→ **TASK PROMPT**
Turn every line of the rows below into a JSON list of strings, one string per line, and skip any blank lines. Leave the pictures out of your answer.

Target position records
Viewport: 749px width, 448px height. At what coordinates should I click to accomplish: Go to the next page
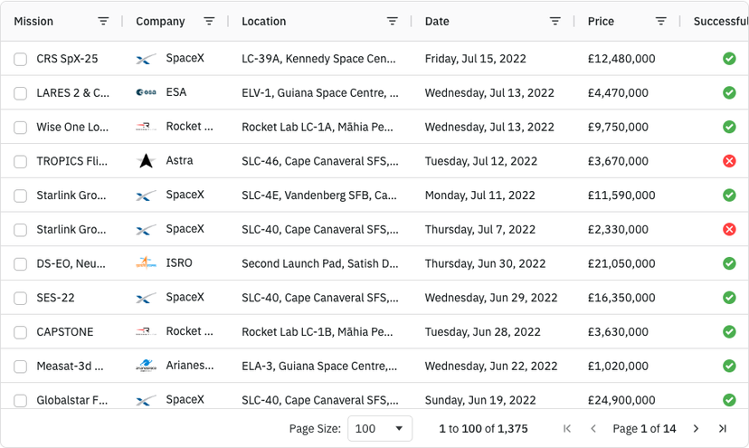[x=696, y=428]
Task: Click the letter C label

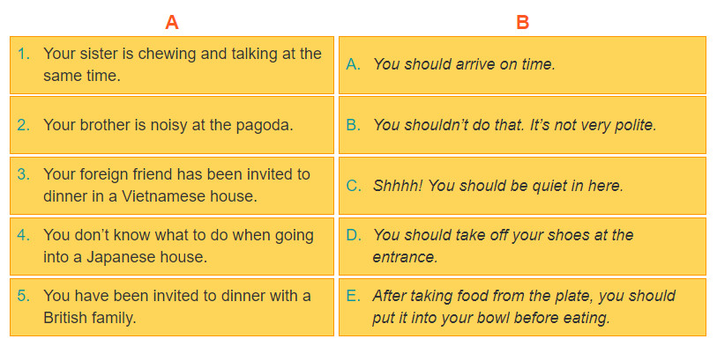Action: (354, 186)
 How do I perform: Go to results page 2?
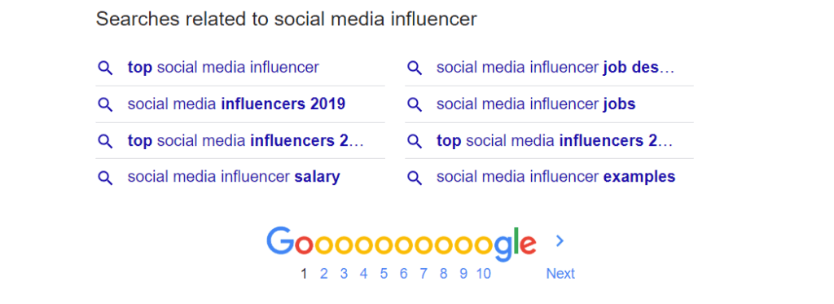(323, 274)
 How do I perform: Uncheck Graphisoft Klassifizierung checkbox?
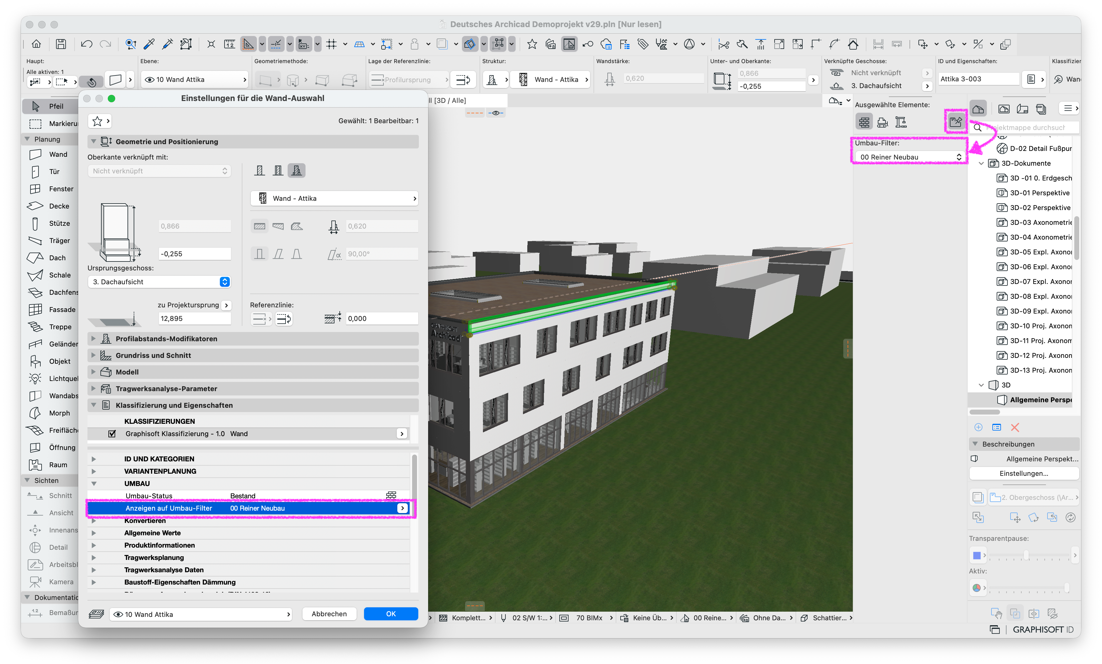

→ **COMPLETE OUTPUT**
[
  "Viewport: 749px width, 448px height. At what coordinates should I click to accomplish: Go to the next page",
  "[x=696, y=428]",
  "Task: Click the letter C label",
  "Action: (354, 186)",
  " How do I perform: Go to results page 2?",
  "(323, 274)",
  " How do I perform: Uncheck Graphisoft Klassifizierung checkbox?"
]